Art-icle : “Le joueur d’échecs” de Stefan Zweig

Aujourd’hui, nous vous partageons l’article d’Arno sur une célèbre œuvre de Stefan Zweig ! Il a par ailleurs traduit ce roman en espéranto. Si vous désirez le lire, c’est par ici !

Le joueur d’échecs (en allemand: Schachnovelle = La nouvelle d’échecs) est une nouvelle
remarquable de Stefan Zweig, écrivain autrichien de la première moitié du vingtième siècle. Il faut souligner que Zweig était un véritable Européen, qui, entre autres, a eu une correspondance abondante avec son ami Romain Rolland. Rolland et Zweig ont été à l’époque de la Première Guerre Mondiale les précurseurs de l’Union Européenne actuelle. Romain Rolland a, à plusieurs reprises, exprimé publiquement son soutien à l’espéranto. Zweig a produit de nombreux romans et nouvelles éminents, mais Le joueur d’échecs est quasiment son testament, puisqu’il s’est donné la mort un an après l’avoir écrit.

Le récit est quasiment autobiographique. Le protagoniste, le « joueur d’échecs », est un avocat
d’affaires autrichien le Dr B. qui s’exile en Amérique du Sud après l’Anschluss (annexion de l’Autriche par l’Allemagne nazie en 1938). Et, en fait, Zweig a pareillement quitté l’Autriche pour s’exiler aux États-Unis puis au Brésil.

Le narrateur ne laisse presque rien savoir sur lui-même: il n’est qu’un témoin des événements,
voyageant par hasard avec les protagonistes, et il a reçu les confidences du joueur d’échecs à propos des événements antérieurs, ce qui permet au lecteur de comprendre comment tout s’est déroulé.

Sur un bateau navigant de New-York à Buenos Aires, se trouvent un champion d’échecs, qui hors du
jeu d’échecs se révèle un lourd paysan stupide ignorant et inculte et ce Dr B. qui est devenu un joueur d’échecs virtuose dans des circonstances extraordinaires.
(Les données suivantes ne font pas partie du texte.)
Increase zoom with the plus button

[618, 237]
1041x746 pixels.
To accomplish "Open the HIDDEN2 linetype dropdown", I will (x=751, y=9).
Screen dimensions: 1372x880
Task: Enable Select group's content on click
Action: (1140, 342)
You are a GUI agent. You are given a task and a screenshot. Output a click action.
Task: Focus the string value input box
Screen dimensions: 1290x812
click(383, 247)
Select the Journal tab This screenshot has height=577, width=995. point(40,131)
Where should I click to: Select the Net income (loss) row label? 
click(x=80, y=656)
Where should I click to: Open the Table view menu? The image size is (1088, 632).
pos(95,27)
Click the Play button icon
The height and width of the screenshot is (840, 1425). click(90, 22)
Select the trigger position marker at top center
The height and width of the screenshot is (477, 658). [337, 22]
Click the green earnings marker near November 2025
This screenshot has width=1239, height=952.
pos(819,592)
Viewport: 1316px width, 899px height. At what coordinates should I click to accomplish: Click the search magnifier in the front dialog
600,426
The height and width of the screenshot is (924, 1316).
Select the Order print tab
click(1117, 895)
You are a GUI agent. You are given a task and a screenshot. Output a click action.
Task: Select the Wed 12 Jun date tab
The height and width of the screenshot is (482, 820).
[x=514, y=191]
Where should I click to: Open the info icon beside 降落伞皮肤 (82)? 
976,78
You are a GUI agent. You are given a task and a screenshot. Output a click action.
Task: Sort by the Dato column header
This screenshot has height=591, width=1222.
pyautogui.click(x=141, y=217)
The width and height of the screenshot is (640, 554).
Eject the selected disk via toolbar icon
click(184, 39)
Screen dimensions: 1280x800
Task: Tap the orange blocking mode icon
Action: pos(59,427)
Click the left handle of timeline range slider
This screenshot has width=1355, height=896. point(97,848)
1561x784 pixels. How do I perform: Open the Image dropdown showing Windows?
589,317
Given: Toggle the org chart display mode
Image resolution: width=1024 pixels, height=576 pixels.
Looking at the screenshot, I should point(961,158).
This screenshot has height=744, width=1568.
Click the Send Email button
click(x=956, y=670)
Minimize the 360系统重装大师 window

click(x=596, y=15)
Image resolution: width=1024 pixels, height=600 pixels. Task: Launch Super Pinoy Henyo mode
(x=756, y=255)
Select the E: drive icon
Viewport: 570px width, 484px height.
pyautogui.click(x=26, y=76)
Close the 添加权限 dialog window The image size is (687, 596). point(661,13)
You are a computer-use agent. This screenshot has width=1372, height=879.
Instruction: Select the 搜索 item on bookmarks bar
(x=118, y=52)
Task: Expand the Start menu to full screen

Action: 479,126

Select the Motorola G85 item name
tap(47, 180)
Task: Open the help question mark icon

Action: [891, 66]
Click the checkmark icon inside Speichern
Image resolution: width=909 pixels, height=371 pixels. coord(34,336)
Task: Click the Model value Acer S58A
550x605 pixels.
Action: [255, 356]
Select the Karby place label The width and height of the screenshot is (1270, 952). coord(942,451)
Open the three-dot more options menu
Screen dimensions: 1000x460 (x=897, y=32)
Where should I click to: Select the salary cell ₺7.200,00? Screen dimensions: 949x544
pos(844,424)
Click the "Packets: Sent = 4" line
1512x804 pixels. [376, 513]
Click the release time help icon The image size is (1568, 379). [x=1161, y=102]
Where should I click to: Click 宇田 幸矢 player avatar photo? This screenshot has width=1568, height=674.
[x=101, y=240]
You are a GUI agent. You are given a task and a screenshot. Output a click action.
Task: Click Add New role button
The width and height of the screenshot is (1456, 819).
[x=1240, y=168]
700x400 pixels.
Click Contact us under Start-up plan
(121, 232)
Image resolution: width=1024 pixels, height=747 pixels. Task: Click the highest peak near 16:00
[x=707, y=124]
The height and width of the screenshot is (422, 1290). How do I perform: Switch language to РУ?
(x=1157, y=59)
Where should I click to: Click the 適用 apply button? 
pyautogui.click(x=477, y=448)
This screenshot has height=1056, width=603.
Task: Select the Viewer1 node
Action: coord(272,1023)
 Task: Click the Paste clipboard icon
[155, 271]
Il était en fait avocat pour un client unique : la famille impériale d’Autriche dont il gérait le patrimoine. Lorsque les nazis ont annexé l’Autriche, ils l’ont fait prisonnier, car ils voulaient qu’il révèle où se cache l’or de la famille impériale, pour s’en emparer. Et il reçut un traitement particulier, apparemment privilégié, sans souffrances, sans tortures, n’étant pas contraint à des travaux forcés dans des conditions pénibles. Non, il fut simplement placé dans une chambre d’hôtel. Et la torture consistait à le priver de tout. Dans la chambre ne se trouvaient que les meubles indispensables: un lit, une chaise, une table. Il ne voyait personne. Le gardien qui lui portait ses repas ne lui adressait pas une parole. Pas le moindre livre, ni le moindre bout de papier, ni le moindre crayon, pas même une allumette pour se distraire. Et cela dura des semaines. Des semaines de torture par le néant.

Soudain, un jour, on l’emporte pour subir un interrogatoire. Comme les enquêteurs ne réussirent pas à obtenir les informations qu’ils souhaitaient, il subit d’autres interrogatoires à n’importe quelle heure de la nuit ou du jour de façon imprévisible. Ces interrogatoires étaient précédés d’une attente interminable dans une antichambre, évidement dénuée de tout meuble.

Cependant, un jour, un miracle se produit. Dans l’antichambre pendaient les manteaux des enquêteurs et Dr B. s’enhardit à les palper et il y découvre un livre dont il réussit à s’emparer, espérant enfin pouvoir lire un peu de littérature. Grande est sa déception lorsqu’il constate qu’il ne s’agit pas de littérature mais d’un manuel d’échecs qui compile les parties les plus remarquables des champions des dernières décennies, notées à l’aide de symboles. Il commence par entrer dans une grande fureur du fait de cette déception, puis il se heurte à ces symboles qu’il ne comprend pas, et enfin il réussit à déchiffrer les codes et – n’ayant pas le choix – il étudie le manuel de bout en bout. Et il s’entraîne à rejouer toutes les parties, d’abord à l’aide de figurines qu’il façonne avec de la mie de pain, puis de tête «à l’aveugle». Lorsqu’il eut joué toutes les parties de tête, il se mit à en jouer de nouvelles «à l’aveugle» jouant et les noirs et les blancs, jouant contre lui-même jusqu’à la démence. Dans une crise de démence il se blesse gravement en cassant une vitre. Les nazis le relâchent pour qu’il soit soigné et avec l’aide d’un médecin complaisant il réussit à quitter l’Autriche.

Au cours de la navigation une succession de circonstances l’amènent à défier le champion du monde, poussé par un petit cercle d’amateurs d’échecs qui tiennent à les voir s’affronter. Dr B. gagne une première partie contre le champion qui accepte très mal sa défaite et exige une revanche. Bien que le Dr B. ait fait savoir qu’i ne jouerait qu’une seule partie, il se laisse convaincre d’en disputer une seconde. C’est au cours de cette seconde partie qu’il est pris d’un accès de démence, que nul ne comprend à part le narrateur qui connaît les épreuves vécues par le Dr B.

Zweig fait ce récit avec tant d’adresse, que le lecteur peut facilement s’identifier aux protagonistes, au point de ressentir les progrès de la démence causée par les circonstances. Et ceci est d’autant plus poignant lorsque l’on sait que Zweig s’est suicidé, ne supportant plus les événements historiques dramatiques du monde de cette époque.